Caviani and Sanford, both of Northfield, have performed concerts twice a month on the driveway of her home, 925 Ivanhoe Drive. The events, publicized on Facebook and through email, have drawn a couple dozen listeners per concert. Some bring lawn chairs and sit while following mask and social distancing guidelines.
St. Olaf, Carleton ties
Sanford, a renowned trombone player, and Caviani, a pianist and award-winning composer, had discussed ways to play together to avoid the delayed format of a Zoom performance. The concerts began three months after the start of the pandemic with Caviani playing piano and Sanford on the trombone. Then, they started inviting Twin Cities-based musicians to play, including Chris Bates and Charlie Lincoln providing bass and Bates’ brother, JT, on the drums.
Sanford felt something unusual the first time they performed together.
“It was kind of surreal because neither one of us played music in three months near another human,” he said.
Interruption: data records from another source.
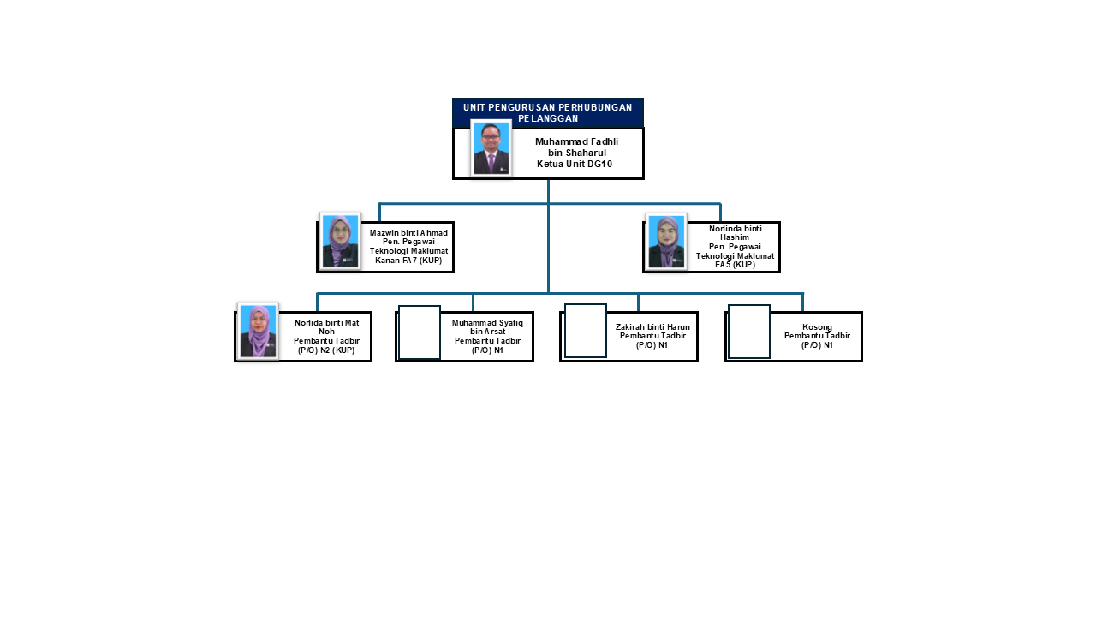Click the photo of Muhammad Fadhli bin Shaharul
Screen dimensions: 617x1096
(x=491, y=148)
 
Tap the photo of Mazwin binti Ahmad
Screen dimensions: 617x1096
(x=340, y=241)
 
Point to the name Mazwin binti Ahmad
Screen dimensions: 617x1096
(x=408, y=233)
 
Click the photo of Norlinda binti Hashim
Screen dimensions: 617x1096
(x=666, y=241)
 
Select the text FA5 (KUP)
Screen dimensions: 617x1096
(x=735, y=265)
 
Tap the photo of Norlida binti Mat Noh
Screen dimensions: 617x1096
(x=258, y=331)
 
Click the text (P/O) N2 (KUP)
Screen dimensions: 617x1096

Fellow Northfield musicians David Hagedorn and Kevin Clements had been playing once a month on Hagedorn’s driveway before combining with the other group.
“I thought it was a great idea,” Caviani said.
Caviani has been a jazz pianist and director of jazz ensembles at Carleton College for 17 years. Sanford was recently named the lead instructor of jazz ensembles at St. Olaf College following Hagedorn’s retirement.
Their work’s overarching style is jazz and is based on instrumental renditions from the Great American Songbook. They play many pieces composed by Cole Porter, Irving Berlin, Miles Davis and Freddy Hubbard.
“I feel very blessed to have made music my whole life and to have made music with some amazing musicians,” Caviani said.
‘Music transcends life’
Caviani spoke highly of how open her neighbors have been to outdoor music. To Sanford, the concerts provide a sense of normalcy for people. The musicians hope to play as much as possible together before cold weather temporarily puts an end to their driveway performances.
“People are craving community, craving the idea of being together while we can, outside,” Caviani said.
“I don’t know what I would do if I couldn’t make music during this time,” she added. “Music of any style can lift us up out of suffering. Music lifts us up. Music transcends life as we know it.”